Segment Start: Text shown

Jamaica's largest university fired the head of an HIV/AIDS public health institute who testified in favor of laws banning homosexuality. The University of the West Indies said anti-sodomy laws violate human rights and discourage treatment. Now the retired professor, Brendan Bain, has become a flashpoint in the Caribbean over academic speech and the region's AIDS epidemic.

On Monday, religious groups, students and faculty protested at the university, the Associated Press reported. “This is a free speech issue, and it’s a truth issue,” said Dr. Doreen Brady-West, an oncology professor there. Others at the protest used words like "homo-fascists" and decried the mainstream acceptance of homosexuality.

Bain, who was not at the protests, was the chair of the university's public health department until he retired in 2013. In 2012, Bain gave expert testimony on behalf of religious groups in a Belize court case in which a gay man sought to challenge the country's ban on gay sex. In his statement, he wrote that private behavior can "turn out to have serious deleterious public consequences." He said the high rate of HIV/AIDS and other sexually transmitted diseases among gay men is an economic scourge, creating "significant and avoidable financial costs" to citizens and governments.

The court challenge sought to overturn a law created in 1861 that criminalizes gay sex. Its claimant, Caleb Orozco, says he is the only gay rights activist in Belize and has received death threats. The case is still pending in the Supreme Court.

Segment End: Text shown
Segment Start: Recorded data

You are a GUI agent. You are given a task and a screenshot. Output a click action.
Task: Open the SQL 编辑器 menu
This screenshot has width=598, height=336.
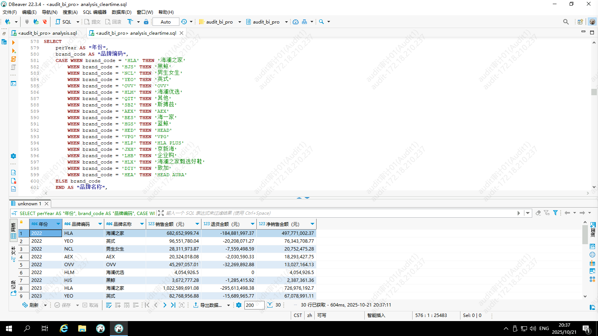coord(95,12)
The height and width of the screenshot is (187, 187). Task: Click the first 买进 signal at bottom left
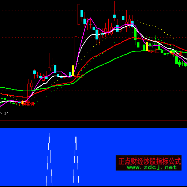click(29, 104)
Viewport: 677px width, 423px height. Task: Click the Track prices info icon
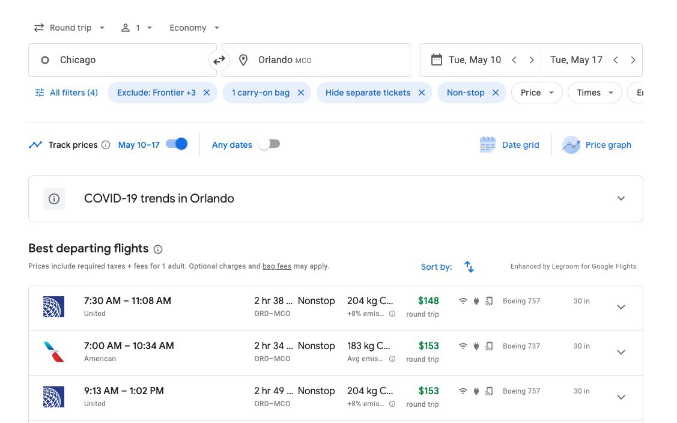click(106, 145)
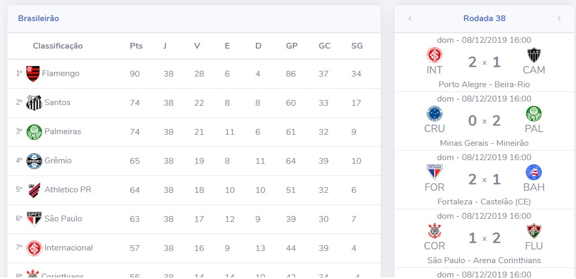Click the Bahia crest in match list

click(534, 172)
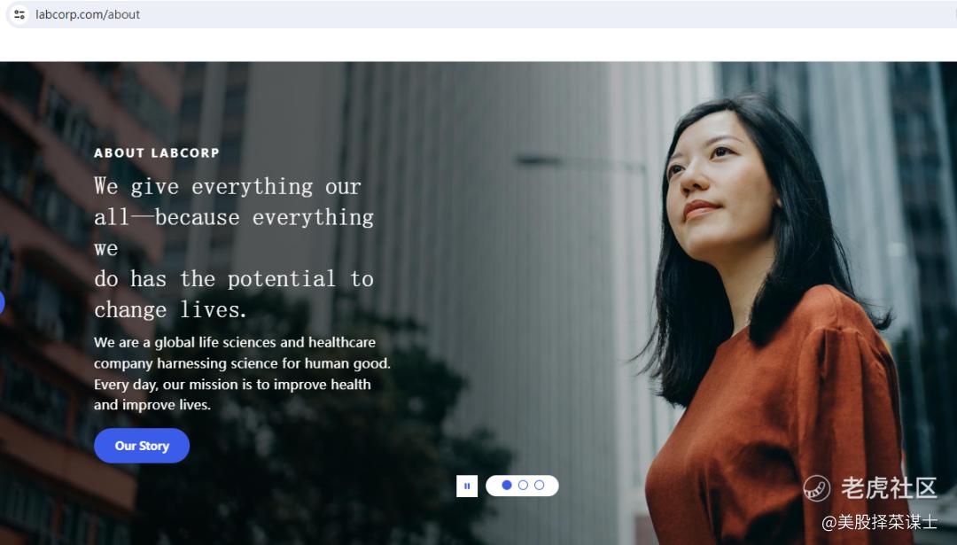The height and width of the screenshot is (545, 957).
Task: Click the white pill carousel indicator background
Action: tap(522, 486)
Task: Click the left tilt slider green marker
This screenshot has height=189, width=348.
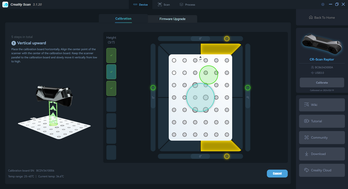Action: pos(153,88)
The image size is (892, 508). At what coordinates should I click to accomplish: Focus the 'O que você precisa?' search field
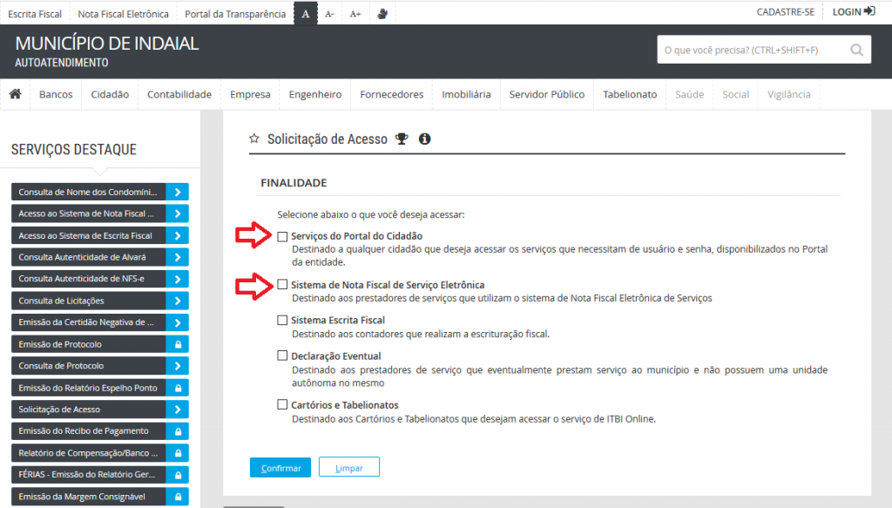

Segment End: Recorded data

Prompt: In the text about Brendan Bain, what year was the Belize law criminalizing gay sex created?

Exercise result: 1861